>>>
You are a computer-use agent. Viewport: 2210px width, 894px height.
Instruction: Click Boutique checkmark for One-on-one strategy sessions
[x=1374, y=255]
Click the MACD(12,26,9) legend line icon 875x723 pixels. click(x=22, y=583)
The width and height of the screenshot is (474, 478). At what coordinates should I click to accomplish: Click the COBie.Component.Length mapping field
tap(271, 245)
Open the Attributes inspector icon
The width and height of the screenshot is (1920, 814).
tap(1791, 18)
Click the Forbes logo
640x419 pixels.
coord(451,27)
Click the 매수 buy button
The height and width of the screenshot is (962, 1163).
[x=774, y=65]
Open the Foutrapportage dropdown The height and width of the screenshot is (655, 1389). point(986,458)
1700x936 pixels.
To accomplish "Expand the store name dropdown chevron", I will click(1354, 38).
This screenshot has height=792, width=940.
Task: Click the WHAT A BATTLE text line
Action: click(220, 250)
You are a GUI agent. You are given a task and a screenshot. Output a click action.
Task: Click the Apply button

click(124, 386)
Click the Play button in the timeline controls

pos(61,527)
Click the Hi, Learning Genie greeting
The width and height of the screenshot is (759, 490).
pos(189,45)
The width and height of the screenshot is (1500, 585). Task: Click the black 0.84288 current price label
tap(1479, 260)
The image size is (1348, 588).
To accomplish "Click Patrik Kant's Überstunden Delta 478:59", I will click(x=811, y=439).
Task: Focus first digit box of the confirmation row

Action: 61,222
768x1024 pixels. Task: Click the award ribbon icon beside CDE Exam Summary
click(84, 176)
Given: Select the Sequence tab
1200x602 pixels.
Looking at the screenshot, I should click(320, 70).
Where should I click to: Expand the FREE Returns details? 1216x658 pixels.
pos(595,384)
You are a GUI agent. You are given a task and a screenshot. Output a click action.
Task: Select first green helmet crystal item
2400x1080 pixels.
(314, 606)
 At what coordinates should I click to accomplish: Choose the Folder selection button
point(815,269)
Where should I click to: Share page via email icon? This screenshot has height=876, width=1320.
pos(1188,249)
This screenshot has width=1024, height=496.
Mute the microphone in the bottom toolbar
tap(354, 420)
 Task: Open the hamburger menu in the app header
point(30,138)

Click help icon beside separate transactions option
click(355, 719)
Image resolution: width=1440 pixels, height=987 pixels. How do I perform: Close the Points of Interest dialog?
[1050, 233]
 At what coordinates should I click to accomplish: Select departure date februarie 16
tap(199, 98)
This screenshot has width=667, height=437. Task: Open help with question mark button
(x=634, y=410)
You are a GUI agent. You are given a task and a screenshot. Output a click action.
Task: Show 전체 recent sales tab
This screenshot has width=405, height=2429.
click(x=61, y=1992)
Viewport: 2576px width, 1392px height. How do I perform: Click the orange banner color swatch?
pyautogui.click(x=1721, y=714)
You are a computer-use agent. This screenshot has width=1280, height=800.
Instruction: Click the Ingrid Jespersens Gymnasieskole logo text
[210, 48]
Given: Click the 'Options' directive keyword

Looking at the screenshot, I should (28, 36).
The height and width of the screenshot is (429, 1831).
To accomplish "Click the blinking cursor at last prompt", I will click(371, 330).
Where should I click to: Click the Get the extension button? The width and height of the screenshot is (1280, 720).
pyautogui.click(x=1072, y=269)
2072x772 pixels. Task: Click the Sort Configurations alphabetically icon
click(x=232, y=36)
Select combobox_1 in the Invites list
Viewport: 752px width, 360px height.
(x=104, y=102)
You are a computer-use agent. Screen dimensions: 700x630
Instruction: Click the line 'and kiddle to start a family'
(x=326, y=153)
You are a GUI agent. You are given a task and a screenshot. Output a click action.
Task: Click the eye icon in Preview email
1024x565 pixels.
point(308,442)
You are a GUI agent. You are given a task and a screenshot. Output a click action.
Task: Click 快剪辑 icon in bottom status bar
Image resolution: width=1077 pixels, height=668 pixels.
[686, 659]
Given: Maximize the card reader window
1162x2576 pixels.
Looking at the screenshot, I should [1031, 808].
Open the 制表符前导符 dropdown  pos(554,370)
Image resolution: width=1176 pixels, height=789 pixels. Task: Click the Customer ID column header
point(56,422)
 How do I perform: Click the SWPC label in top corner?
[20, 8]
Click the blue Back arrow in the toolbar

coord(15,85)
<<<
What's required is that all of the material be returned exactly.

You are a computer-use agent. Viewport: 2210px width, 894px height.
Instruction: Click Boutique checkmark for One-on-one strategy sessions
[x=1374, y=255]
Click the MACD(12,26,9) legend line icon 875x723 pixels. click(x=22, y=583)
The width and height of the screenshot is (474, 478). At what coordinates should I click to accomplish: Click the COBie.Component.Length mapping field
tap(271, 245)
Open the Attributes inspector icon
The width and height of the screenshot is (1920, 814).
tap(1791, 18)
Click the Forbes logo
640x419 pixels.
coord(451,27)
Click the 매수 buy button
The height and width of the screenshot is (962, 1163).
[x=774, y=65]
Open the Foutrapportage dropdown The height and width of the screenshot is (655, 1389). point(986,458)
1700x936 pixels.
To accomplish "Expand the store name dropdown chevron", I will click(1354, 38).
This screenshot has height=792, width=940.
Task: Click the WHAT A BATTLE text line
Action: click(220, 250)
You are a GUI agent. You are given a task and a screenshot. Output a click action.
Task: Click the Apply button

click(124, 386)
Click the Play button in the timeline controls

pos(61,527)
Click the Hi, Learning Genie greeting
The width and height of the screenshot is (759, 490).
pos(189,45)
The width and height of the screenshot is (1500, 585). Task: Click the black 0.84288 current price label
tap(1479, 260)
The image size is (1348, 588).
To accomplish "Click Patrik Kant's Überstunden Delta 478:59", I will click(x=811, y=439).
Task: Focus first digit box of the confirmation row

Action: 61,222
768x1024 pixels. Task: Click the award ribbon icon beside CDE Exam Summary
click(84, 176)
Given: Select the Sequence tab
1200x602 pixels.
Looking at the screenshot, I should click(320, 70).
Where should I click to: Expand the FREE Returns details? 1216x658 pixels.
pos(595,384)
You are a GUI agent. You are given a task and a screenshot. Output a click action.
Task: Select first green helmet crystal item
2400x1080 pixels.
(314, 606)
 At what coordinates should I click to accomplish: Choose the Folder selection button
point(815,269)
Where should I click to: Share page via email icon? This screenshot has height=876, width=1320.
pos(1188,249)
This screenshot has width=1024, height=496.
Mute the microphone in the bottom toolbar
tap(354, 420)
 Task: Open the hamburger menu in the app header
point(30,138)

Click help icon beside separate transactions option
click(355, 719)
Image resolution: width=1440 pixels, height=987 pixels. How do I perform: Close the Points of Interest dialog?
[1050, 233]
 At what coordinates should I click to accomplish: Select departure date februarie 16
tap(199, 98)
This screenshot has width=667, height=437. Task: Open help with question mark button
(x=634, y=410)
You are a GUI agent. You are given a task and a screenshot. Output a click action.
Task: Show 전체 recent sales tab
This screenshot has width=405, height=2429.
click(x=61, y=1992)
Viewport: 2576px width, 1392px height. How do I perform: Click the orange banner color swatch?
pyautogui.click(x=1721, y=714)
You are a computer-use agent. This screenshot has width=1280, height=800.
Instruction: Click the Ingrid Jespersens Gymnasieskole logo text
[210, 48]
Given: Click the 'Options' directive keyword

Looking at the screenshot, I should (28, 36).
The height and width of the screenshot is (429, 1831).
To accomplish "Click the blinking cursor at last prompt", I will click(371, 330).
Where should I click to: Click the Get the extension button? The width and height of the screenshot is (1280, 720).
pyautogui.click(x=1072, y=269)
2072x772 pixels. Task: Click the Sort Configurations alphabetically icon
click(x=232, y=36)
Select combobox_1 in the Invites list
Viewport: 752px width, 360px height.
(x=104, y=102)
You are a computer-use agent. Screen dimensions: 700x630
Instruction: Click the line 'and kiddle to start a family'
(x=326, y=153)
You are a GUI agent. You are given a task and a screenshot. Output a click action.
Task: Click the eye icon in Preview email
1024x565 pixels.
point(308,442)
You are a GUI agent. You are given a task and a screenshot. Output a click action.
Task: Click 快剪辑 icon in bottom status bar
Image resolution: width=1077 pixels, height=668 pixels.
[686, 659]
Given: Maximize the card reader window
1162x2576 pixels.
Looking at the screenshot, I should [1031, 808].
Open the 制表符前导符 dropdown  pos(554,370)
Image resolution: width=1176 pixels, height=789 pixels. Task: Click the Customer ID column header
point(56,422)
 How do I perform: Click the SWPC label in top corner?
[20, 8]
Click the blue Back arrow in the toolbar

coord(15,85)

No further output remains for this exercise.